> WHAT TO DO: In the data below, find the line that contains "Given: Select the Famille header cell" and the line that contains "Task: Select the Weglot menu item". Copy both, plus every line between them, exactly.

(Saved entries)
____

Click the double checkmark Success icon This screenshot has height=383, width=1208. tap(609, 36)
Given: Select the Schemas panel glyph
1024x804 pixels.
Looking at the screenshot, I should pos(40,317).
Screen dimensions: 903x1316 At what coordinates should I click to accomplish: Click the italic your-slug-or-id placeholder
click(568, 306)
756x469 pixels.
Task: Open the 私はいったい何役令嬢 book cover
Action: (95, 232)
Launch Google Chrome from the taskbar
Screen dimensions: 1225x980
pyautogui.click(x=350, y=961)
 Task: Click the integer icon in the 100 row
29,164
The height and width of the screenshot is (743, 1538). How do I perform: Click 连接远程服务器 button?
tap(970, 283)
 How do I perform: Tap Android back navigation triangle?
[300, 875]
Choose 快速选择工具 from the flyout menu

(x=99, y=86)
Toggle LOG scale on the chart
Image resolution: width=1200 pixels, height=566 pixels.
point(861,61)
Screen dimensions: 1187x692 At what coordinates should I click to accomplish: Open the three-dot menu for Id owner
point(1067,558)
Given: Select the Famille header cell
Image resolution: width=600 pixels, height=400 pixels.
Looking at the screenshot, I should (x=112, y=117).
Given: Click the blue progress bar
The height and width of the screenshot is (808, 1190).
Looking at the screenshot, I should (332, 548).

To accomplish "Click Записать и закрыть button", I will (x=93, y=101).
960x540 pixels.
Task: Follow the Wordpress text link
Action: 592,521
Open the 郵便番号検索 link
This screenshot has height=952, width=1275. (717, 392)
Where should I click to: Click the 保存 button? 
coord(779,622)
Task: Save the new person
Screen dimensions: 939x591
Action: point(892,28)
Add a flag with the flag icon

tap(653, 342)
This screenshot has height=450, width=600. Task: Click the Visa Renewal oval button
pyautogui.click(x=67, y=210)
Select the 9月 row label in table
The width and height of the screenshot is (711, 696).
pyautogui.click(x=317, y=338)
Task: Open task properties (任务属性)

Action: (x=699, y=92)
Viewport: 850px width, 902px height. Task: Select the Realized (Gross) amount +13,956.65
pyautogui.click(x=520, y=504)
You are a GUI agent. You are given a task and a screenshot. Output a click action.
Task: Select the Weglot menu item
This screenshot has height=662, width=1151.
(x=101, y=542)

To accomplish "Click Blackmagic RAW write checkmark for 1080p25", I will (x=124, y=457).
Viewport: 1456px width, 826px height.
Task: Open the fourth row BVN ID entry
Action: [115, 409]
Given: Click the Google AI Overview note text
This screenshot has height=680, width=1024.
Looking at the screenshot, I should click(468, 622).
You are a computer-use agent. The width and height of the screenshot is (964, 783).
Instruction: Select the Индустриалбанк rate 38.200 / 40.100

____

> RESPONSE BOX:
Given: Select the Famille header cell
Image resolution: width=600 pixels, height=400 pixels.
Looking at the screenshot, I should (x=112, y=117).
Given: Click the blue progress bar
The height and width of the screenshot is (808, 1190).
Looking at the screenshot, I should (332, 548).

To accomplish "Click Записать и закрыть button", I will (x=93, y=101).
960x540 pixels.
Task: Follow the Wordpress text link
Action: 592,521
Open the 郵便番号検索 link
This screenshot has height=952, width=1275. (717, 392)
Where should I click to: Click the 保存 button? 
coord(779,622)
Task: Save the new person
Screen dimensions: 939x591
Action: point(892,28)
Add a flag with the flag icon

tap(653, 342)
This screenshot has height=450, width=600. Task: Click the Visa Renewal oval button
pyautogui.click(x=67, y=210)
Select the 9月 row label in table
The width and height of the screenshot is (711, 696).
pyautogui.click(x=317, y=338)
Task: Open task properties (任务属性)

Action: (x=699, y=92)
Viewport: 850px width, 902px height. Task: Select the Realized (Gross) amount +13,956.65
pyautogui.click(x=520, y=504)
You are a GUI agent. You are given a task and a screenshot. Output a click action.
Task: Select the Weglot menu item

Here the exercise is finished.